Измена. Путь обмана (СИ) - Гераскина Екатерина
Шрифт:
Интервал:
Закладка:
Я превратилась в тень самой себя, ведь именно это и было в моих планах. Я уходила на целый день в уединенную беседку читать книги и приходила, только для того, чтобы поесть в серпентарии. Дважды в день меня продолжали напитывать энергией из кристаллов.
Если бы Эдмунд только знал, что я сделала с его драгоценной библиотекой, то ужаснулся. Но мне было плевать на его мнение. Хотя я и испытывала стыд за то, как поступаю с бесценными, старыми и ветхими изданиями. Я вырывала книги из их обложек, пряча необходимое под обложками любовных романов и неизменно удалялась в сад. Стискивала от бессилия зубы, когда слуги уже перестали шептаться, а в открытую насмехались над «хозяйкой», что плавает в ореоле розовых облаков и зачитывается любовными романами.
Тупым курицам были невдомек мои планы. Я не могла ничего писать или же пользоваться записями.

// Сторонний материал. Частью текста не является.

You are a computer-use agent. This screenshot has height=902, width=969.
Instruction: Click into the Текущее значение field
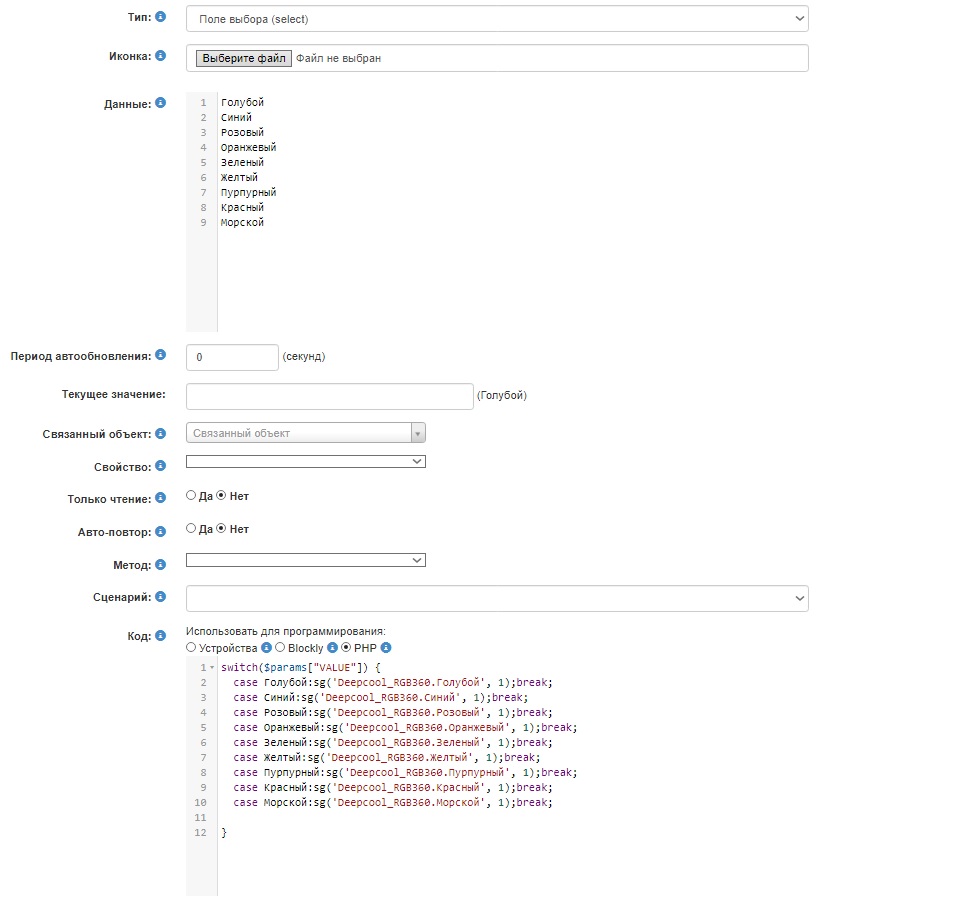[x=329, y=396]

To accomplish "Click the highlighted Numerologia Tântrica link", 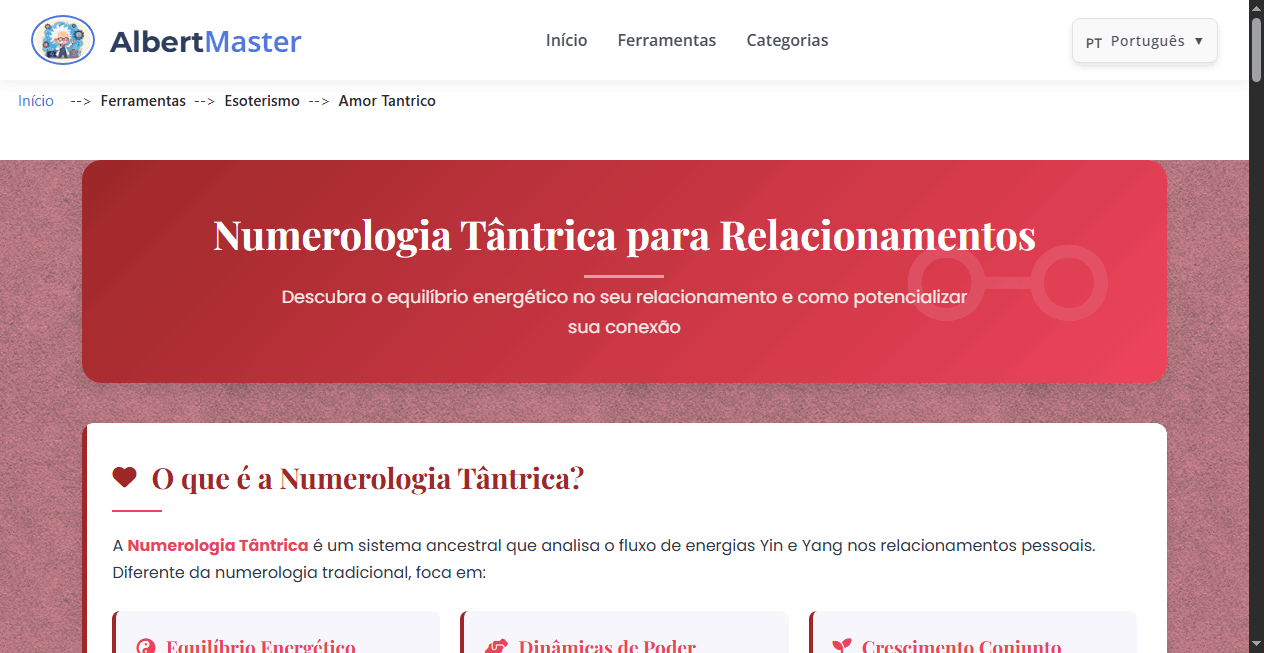I will click(x=216, y=545).
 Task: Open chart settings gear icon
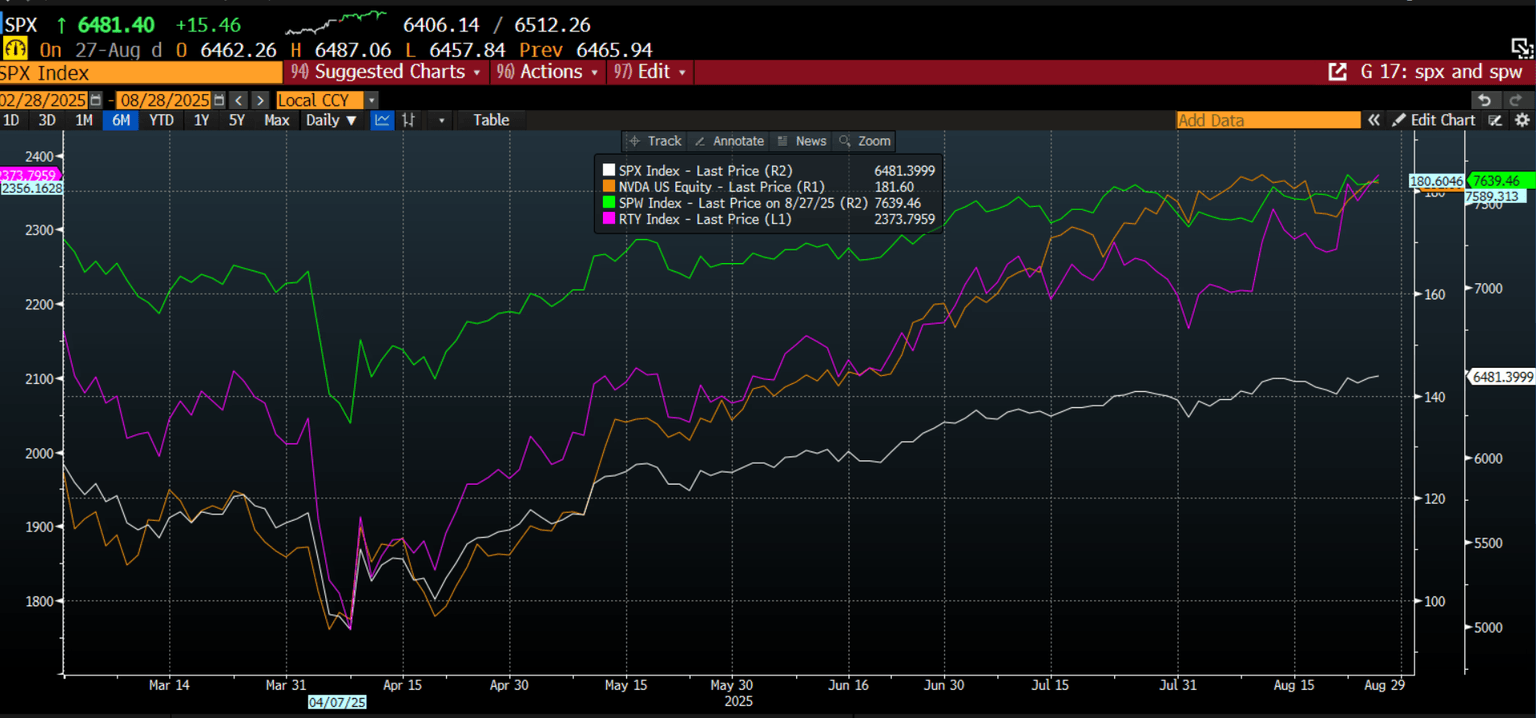click(1522, 120)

Мне приходилось зубрить. Я каждый раз материлась, когда нужно было что-то зарисовать, но кроме перьев с чернилами ничего не было. Эти недалекие оборотни жили в магическом мире, но были безнадежно отсталыми в технологиях. Мне кажется, я бы многое отдала за шариковую ручку и обычный карандаш, не мелок, которыми тут пользовались.
За последние месяцы мой характер испортился, я обозлилась на всех и все. Лишь минуты, когда я гладила свой слегка выпирающий живот, приносили немного гармонии в мою жизнь, похожую на затянувшийся кошмар. Я понимала, что хрупкая наивная девочка, верящая в любовь и доброту, никому не нужна. Только стерва с камнем вместо сердца может выжить здесь, в этом мире чертовых животных. И если надо, то я стану именно такой. Мне есть ради кого.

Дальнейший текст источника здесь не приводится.